I wrote
yesterday's post in the midst of many strains, including work on a chapter of
Drayton that, while working well in some regards, didn't have the right feel. What bothered me about the revised Chapter One wasn't that the work was bad as much as that it wasn't fitting in with the existing book as well as I had hoped. It was becoming apparent that, in order to make this one chapter work, the whole book would have to be revised extensively, and I was not yet comfortable with that notion.
It's not that the book as a whole doesn't needed revision. I'm sure it does. It's just that, whatever its value, whatever its weaknesses and strengths, it does not, I think, need to become an entirely different book. Any revisions should further explore the thing that it is, should iron out as many of the bumps and creases as my talent will allow, should shine light in the corners that are now dark.
And so, mostly on instinct, I have put that revision on hold.
However, I do have a new plan in place. I will continue to market the manuscript as it is, only I will stop sending it to agents and start sending it to independent publishers. The aspects of
Drayton that turn off agents--the mixture of literary with genre fiction, the length, the humor--might actually turn out to be strengths when being read by an editor. The only way to find out for sure is to try.

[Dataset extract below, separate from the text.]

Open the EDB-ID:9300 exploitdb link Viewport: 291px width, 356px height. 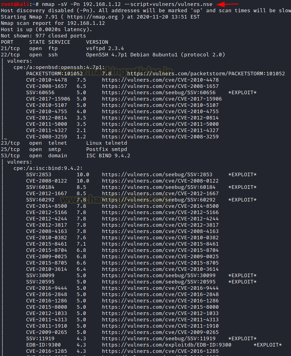pos(167,345)
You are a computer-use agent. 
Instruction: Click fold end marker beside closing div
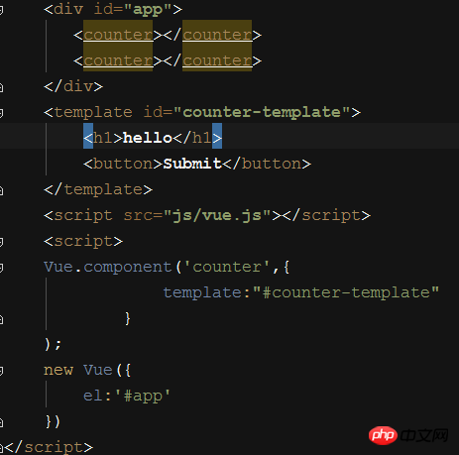click(x=1, y=87)
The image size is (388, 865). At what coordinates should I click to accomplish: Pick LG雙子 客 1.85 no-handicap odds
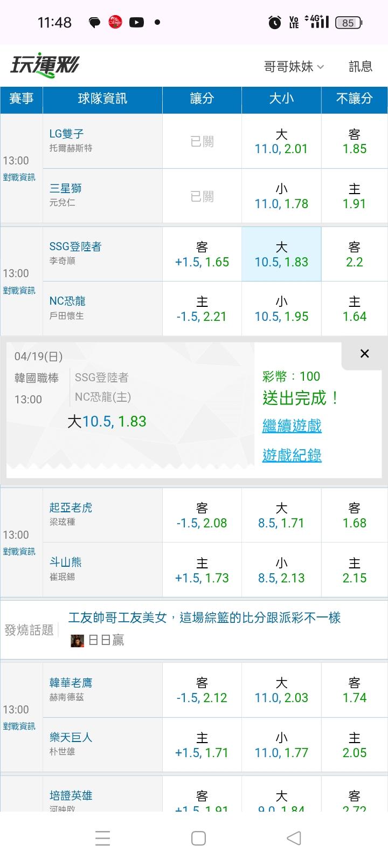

And it is not the end of the fragment recently written. It strikes me that, with a few amendations, it would work as part of the second Drayton novel. That story will intertwine investigations that Drayton performs for a wealthy, reclusive eccentric, a certain C.F. Dudley, with work he performs for a local TV news vixen who is concerned about a stalker.
I think these are the right moves to make, although I have been wrong many times in the past, may be now, and most certainly will be again in the future. All you can do is stumble forward as best you can.